Return all of the data that follows precisely, leaving every image out.

SOURCE MATERIAL: Begin

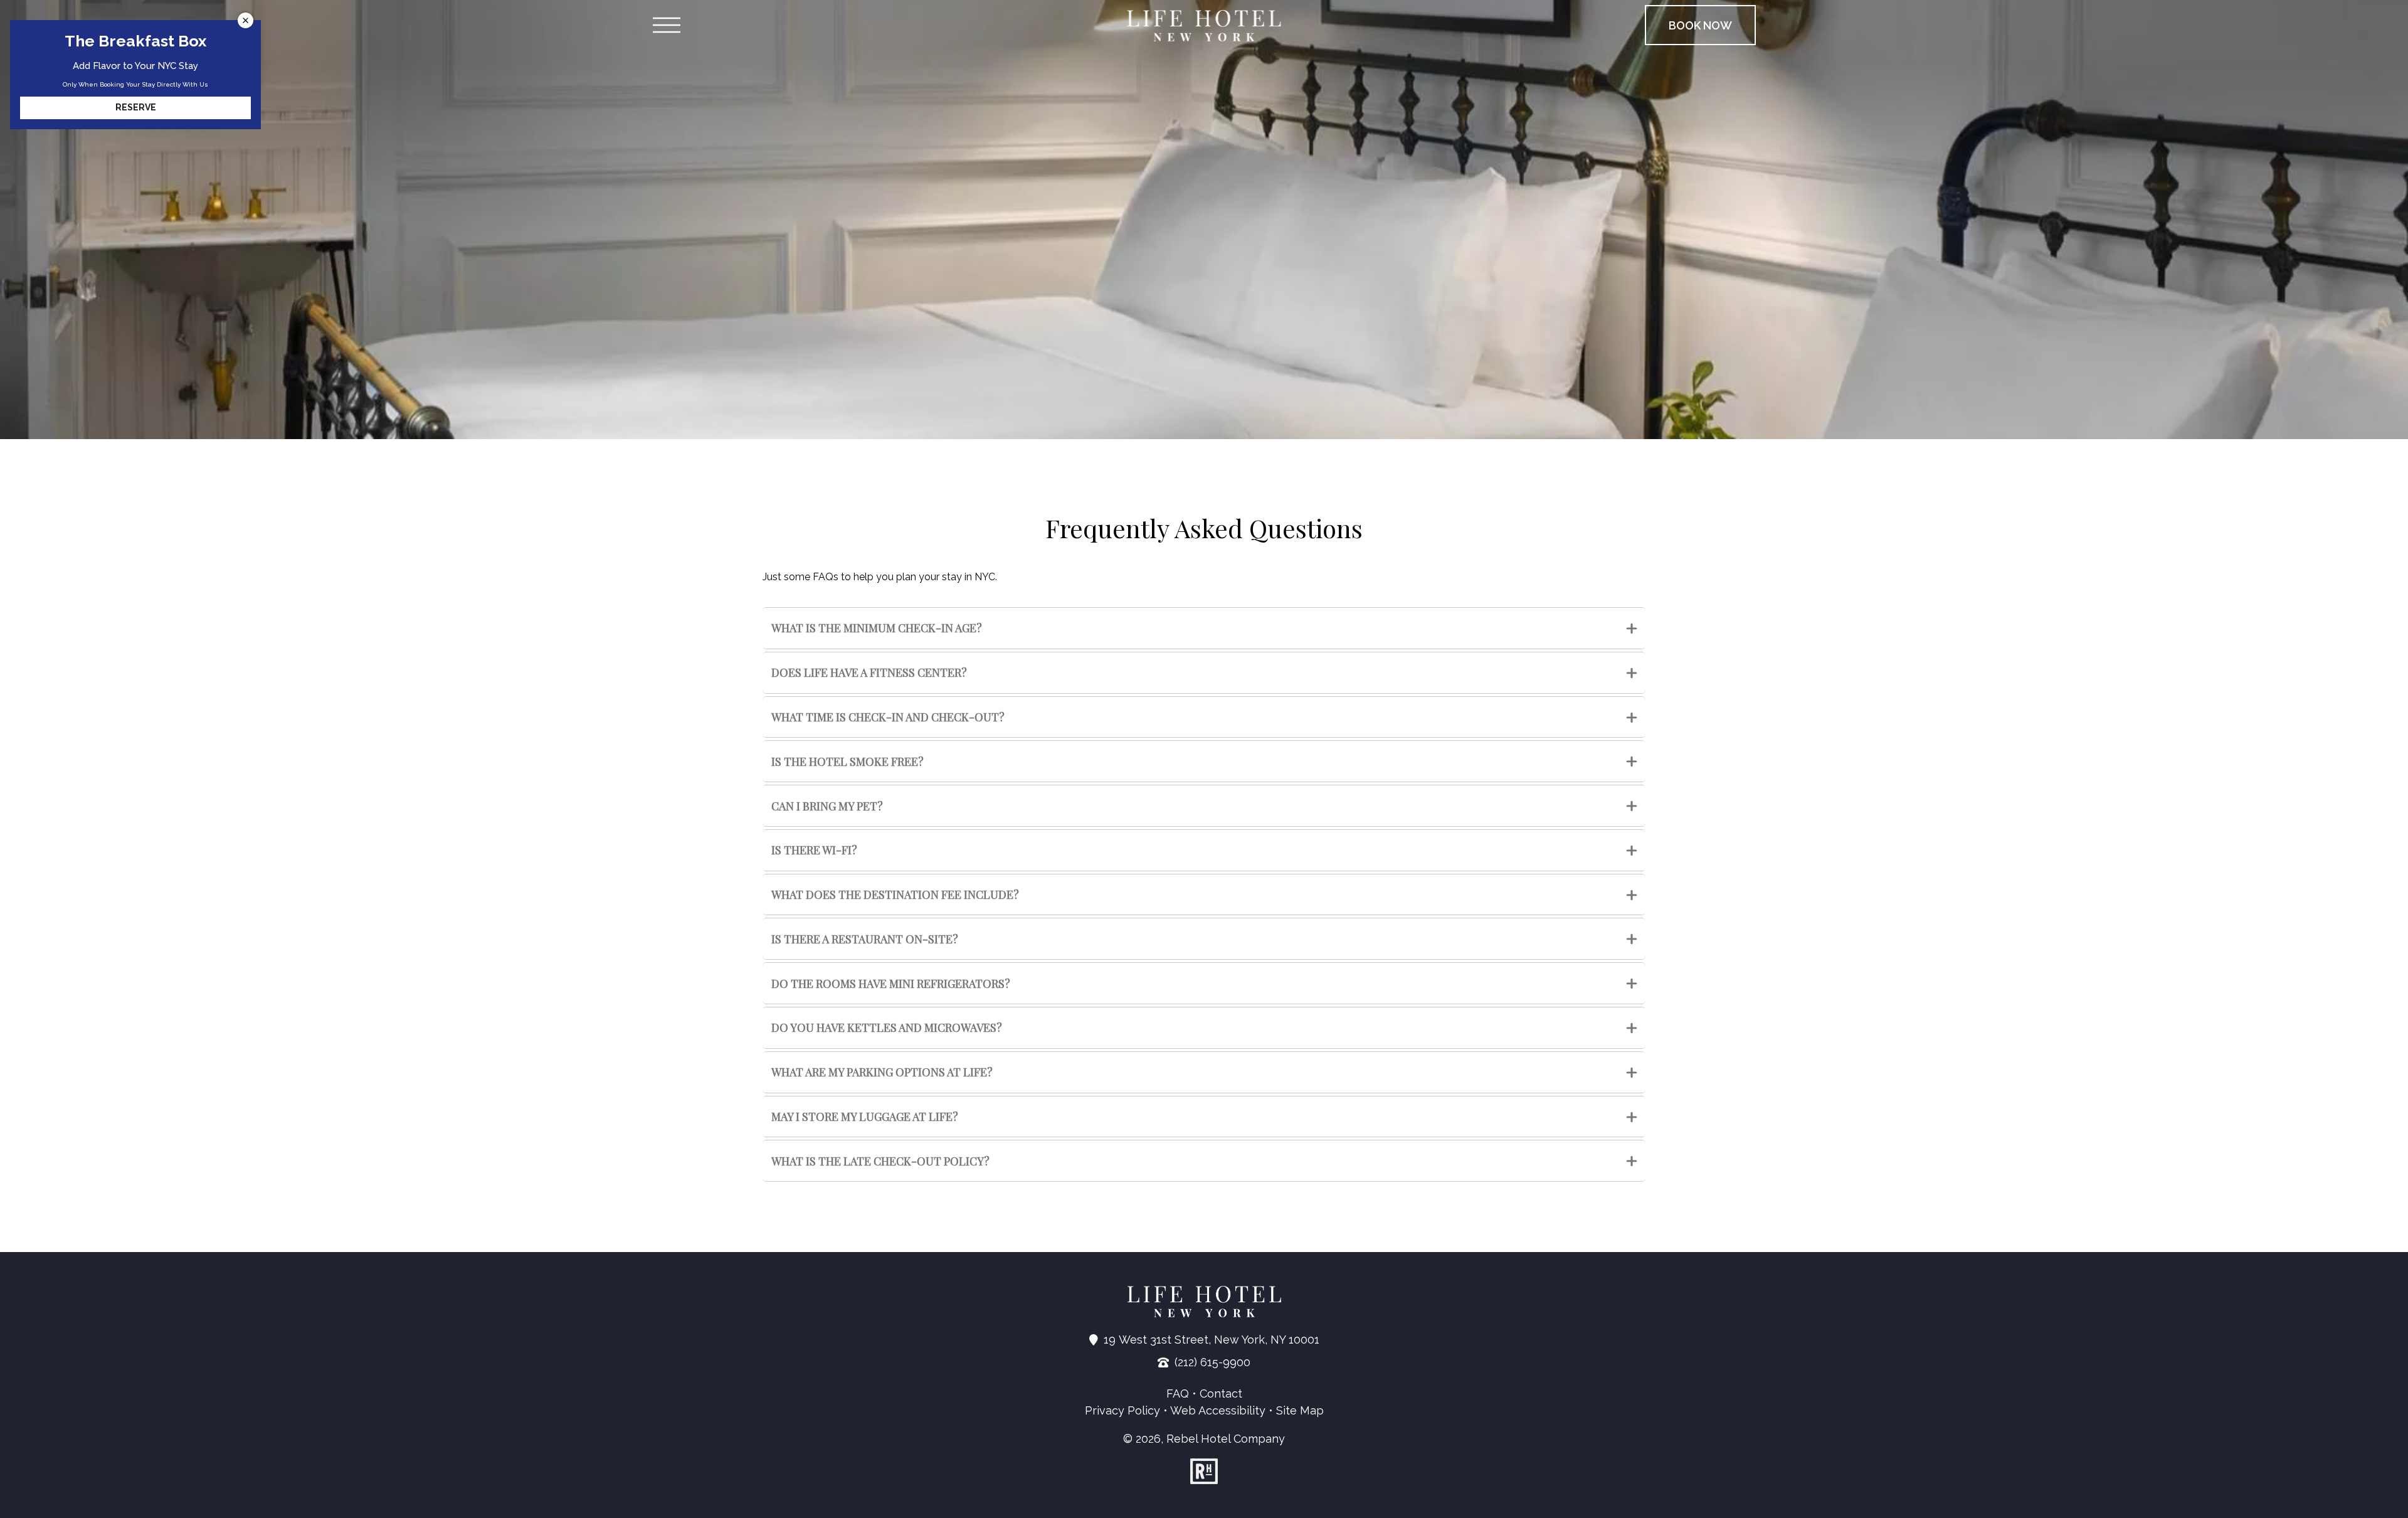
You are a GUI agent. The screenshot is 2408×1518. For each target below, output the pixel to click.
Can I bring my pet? (827, 806)
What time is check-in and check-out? (888, 716)
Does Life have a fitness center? (869, 672)
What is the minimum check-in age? (876, 627)
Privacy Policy (1122, 1410)
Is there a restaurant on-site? (864, 939)
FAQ (1177, 1393)
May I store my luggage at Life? (864, 1116)
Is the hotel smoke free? (847, 761)
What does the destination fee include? (895, 894)
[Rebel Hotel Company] (1204, 1471)
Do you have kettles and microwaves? (886, 1027)
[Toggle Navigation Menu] (666, 25)
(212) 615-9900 (1212, 1362)
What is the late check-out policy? (880, 1161)
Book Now (1700, 25)
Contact (1221, 1393)
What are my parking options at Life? (882, 1072)
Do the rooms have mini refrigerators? (890, 983)
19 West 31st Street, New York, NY (1211, 1339)
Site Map (1300, 1410)
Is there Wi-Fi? (814, 849)
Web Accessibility (1217, 1410)
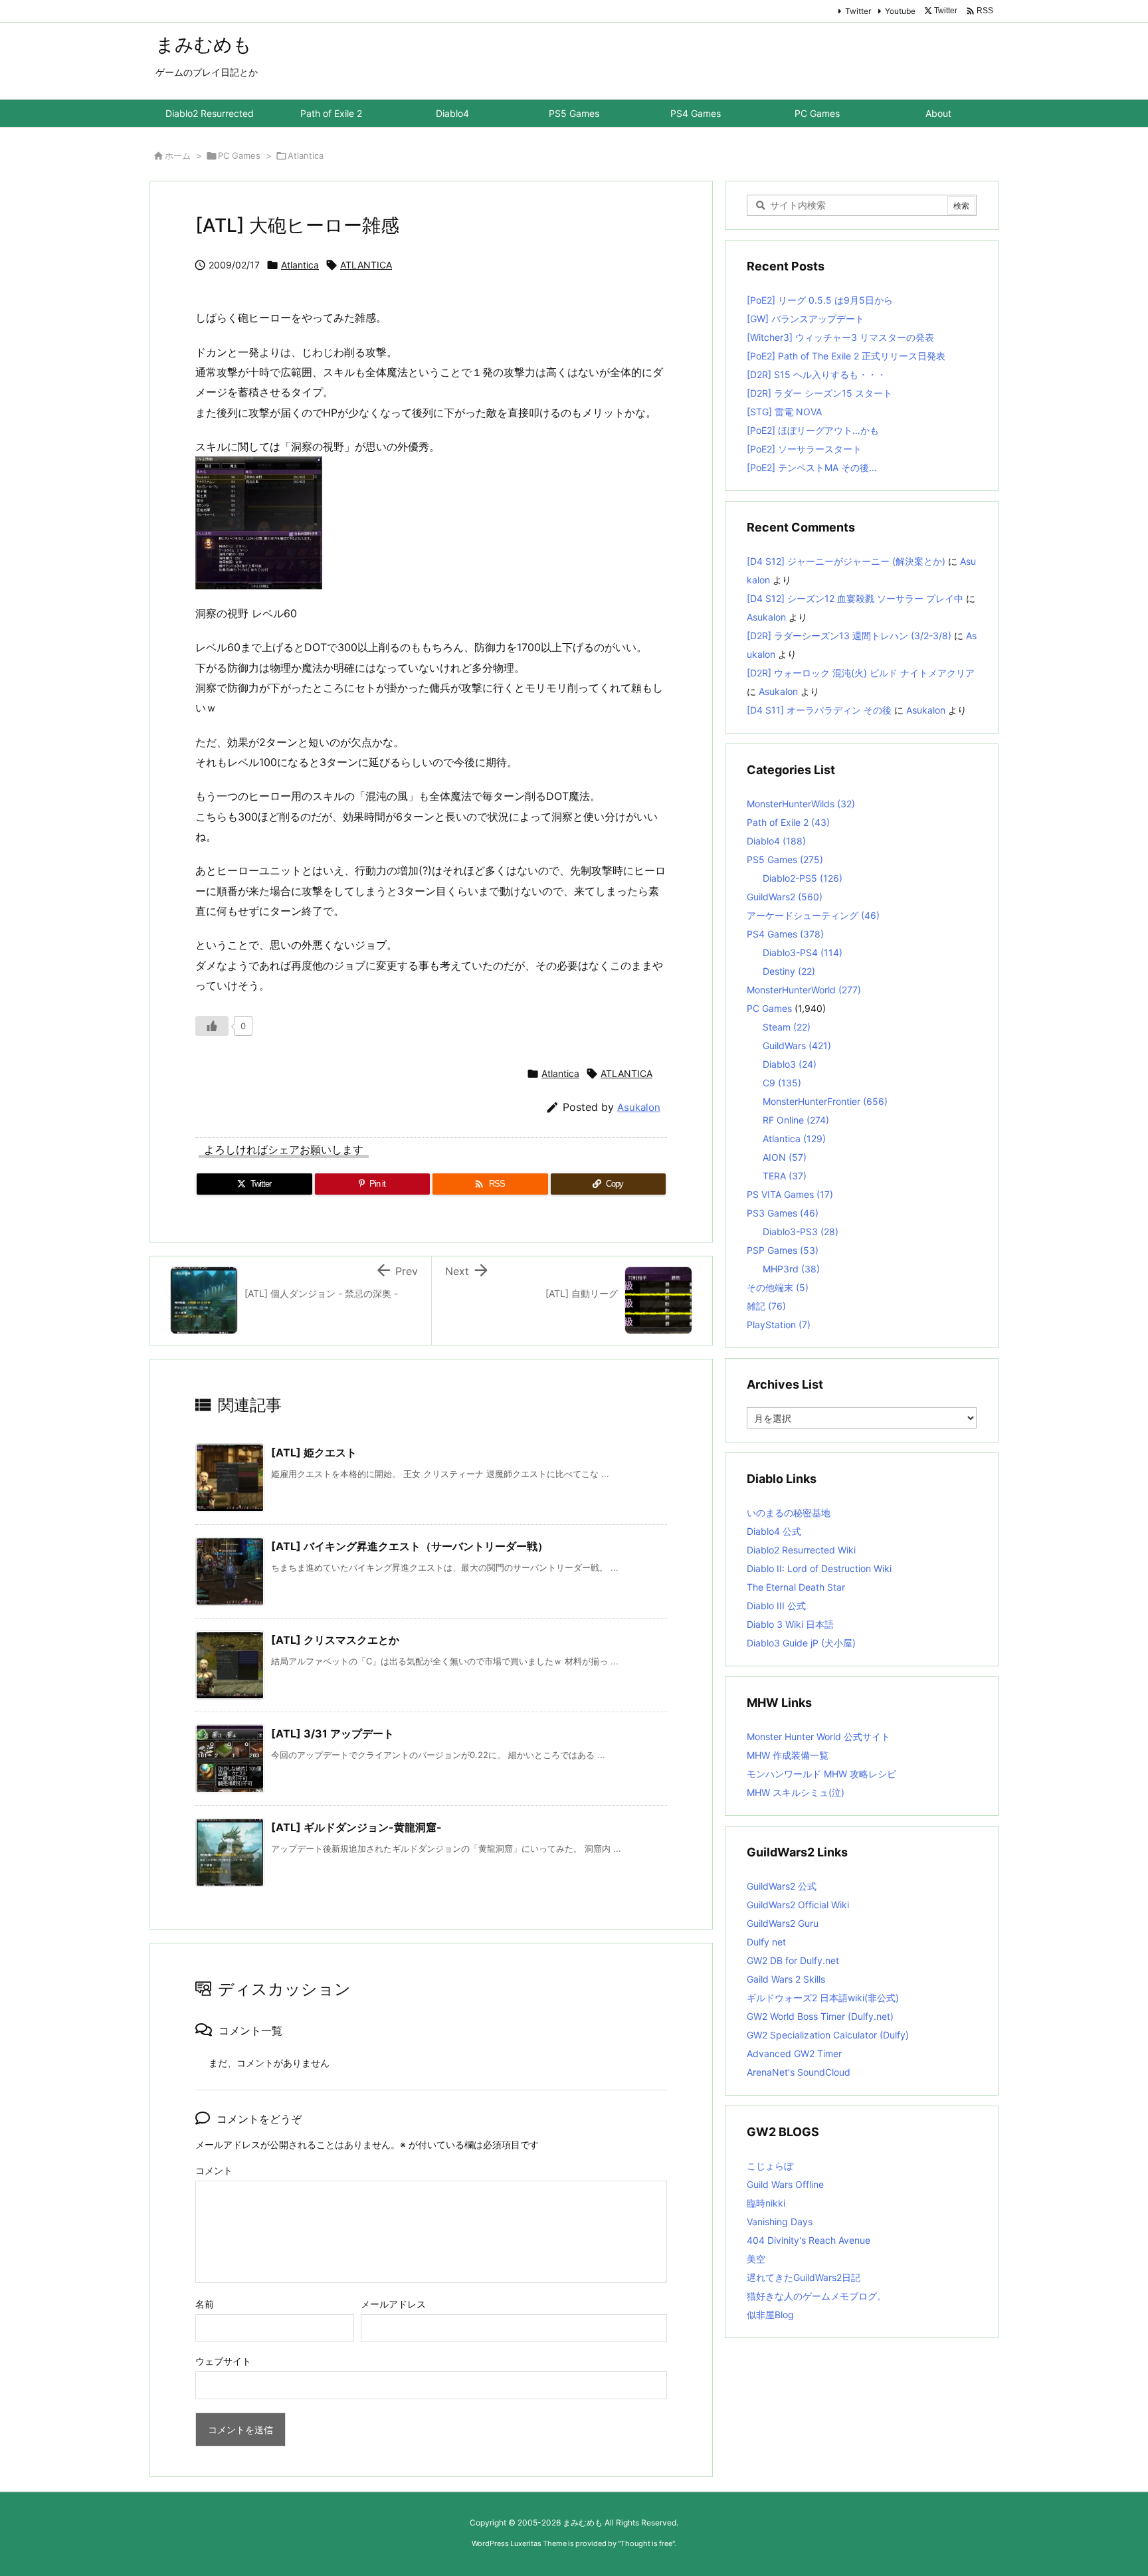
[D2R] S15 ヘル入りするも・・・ (816, 374)
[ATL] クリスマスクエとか (335, 1639)
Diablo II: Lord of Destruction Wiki (819, 1568)
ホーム (178, 155)
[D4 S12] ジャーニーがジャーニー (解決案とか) (846, 561)
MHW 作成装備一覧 (787, 1755)
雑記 (766, 1306)
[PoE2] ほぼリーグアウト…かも (813, 430)
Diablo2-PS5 (802, 878)
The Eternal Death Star (796, 1587)
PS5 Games (785, 859)
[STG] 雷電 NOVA (784, 411)
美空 (756, 2258)
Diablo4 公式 (774, 1531)
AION (785, 1157)
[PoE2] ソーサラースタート (804, 448)
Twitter (858, 11)
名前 (204, 2304)
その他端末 (778, 1287)
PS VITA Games (790, 1194)
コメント (214, 2170)
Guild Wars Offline (785, 2184)
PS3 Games (782, 1213)
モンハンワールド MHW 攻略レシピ (821, 1773)
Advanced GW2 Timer (794, 2053)
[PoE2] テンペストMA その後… (812, 467)
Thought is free (646, 2543)
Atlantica (306, 155)
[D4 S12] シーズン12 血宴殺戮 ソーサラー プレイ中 (855, 598)
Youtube (900, 11)
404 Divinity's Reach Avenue (808, 2240)
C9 (782, 1082)
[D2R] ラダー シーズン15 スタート (819, 393)
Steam (787, 1027)
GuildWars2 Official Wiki (798, 1904)
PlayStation (779, 1324)
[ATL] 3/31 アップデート (332, 1733)
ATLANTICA (366, 264)
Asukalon (638, 1107)
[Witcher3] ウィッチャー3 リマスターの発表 (840, 337)
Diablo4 (776, 840)
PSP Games (782, 1250)
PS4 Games (785, 934)
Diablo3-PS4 (802, 952)
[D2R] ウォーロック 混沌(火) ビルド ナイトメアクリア (861, 672)
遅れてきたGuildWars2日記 (803, 2277)
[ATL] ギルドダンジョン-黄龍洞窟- (356, 1827)
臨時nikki (766, 2203)
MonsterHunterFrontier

SOURCE MATERIAL: End

ANSWER TO THIS PROBLEM:
You are a GUI agent. The screenshot is 2408×1518. For each target below, output the pixel to click.
Can I bring my pet? (827, 806)
What time is check-in and check-out? (888, 716)
Does Life have a fitness center? (869, 672)
What is the minimum check-in age? (876, 627)
Privacy Policy (1122, 1410)
Is there a restaurant on-site? (864, 939)
FAQ (1177, 1393)
May I store my luggage at Life? (864, 1116)
Is the hotel smoke free? (847, 761)
What does the destination fee include? (895, 894)
[Rebel Hotel Company] (1204, 1471)
Do you have kettles and microwaves? (886, 1027)
[Toggle Navigation Menu] (666, 25)
(212) 615-9900 (1212, 1362)
What is the late check-out policy? (880, 1161)
Book Now (1700, 25)
Contact (1221, 1393)
What are my parking options at Life? (882, 1072)
Do the rooms have mini refrigerators? (890, 983)
19 West 31st Street, New York, NY (1211, 1339)
Site Map (1300, 1410)
Is there Wi-Fi? (814, 849)
Web Accessibility (1217, 1410)
[D2R] S15 ヘル入りするも・・・ (816, 374)
[ATL] クリスマスクエとか (335, 1639)
Diablo II: Lord of Destruction Wiki (819, 1568)
ホーム (178, 155)
[D4 S12] ジャーニーがジャーニー (解決案とか) (846, 561)
MHW 作成装備一覧 (787, 1755)
雑記 (766, 1306)
[PoE2] ほぼリーグアウト…かも (813, 430)
Diablo2-PS5 (802, 878)
The Eternal Death Star (796, 1587)
PS5 Games (785, 859)
[STG] 雷電 NOVA (784, 411)
美空 (756, 2258)
Diablo4 公式 (774, 1531)
AION (785, 1157)
[PoE2] ソーサラースタート (804, 448)
Twitter (858, 11)
名前 (204, 2304)
その他端末 (778, 1287)
PS VITA Games (790, 1194)
コメント (214, 2170)
Guild Wars Offline (785, 2184)
PS3 Games (782, 1213)
モンハンワールド MHW 攻略レシピ (821, 1773)
Advanced GW2 Timer (794, 2053)
[PoE2] テンペストMA その後… (812, 467)
Thought is free (646, 2543)
Atlantica (306, 155)
[D4 S12] シーズン12 血宴殺戮 ソーサラー プレイ中 (855, 598)
Youtube (900, 11)
404 Divinity's Reach Avenue (808, 2240)
C9 (782, 1082)
[D2R] ラダー シーズン15 スタート (819, 393)
Steam (787, 1027)
GuildWars2 Official Wiki (798, 1904)
PlayStation (779, 1324)
[ATL] 3/31 アップデート (332, 1733)
ATLANTICA (366, 264)
Asukalon (638, 1107)
[Witcher3] ウィッチャー3 リマスターの発表 (840, 337)
Diablo4 (776, 840)
PSP Games (782, 1250)
PS4 Games (785, 934)
Diablo3-PS4 (802, 952)
[D2R] ウォーロック 混沌(火) ビルド ナイトメアクリア (861, 672)
遅れてきたGuildWars2日記 (803, 2277)
[ATL] ギルドダンジョン-黄龍洞窟- (356, 1827)
臨時nikki (766, 2203)
MonsterHunterFrontier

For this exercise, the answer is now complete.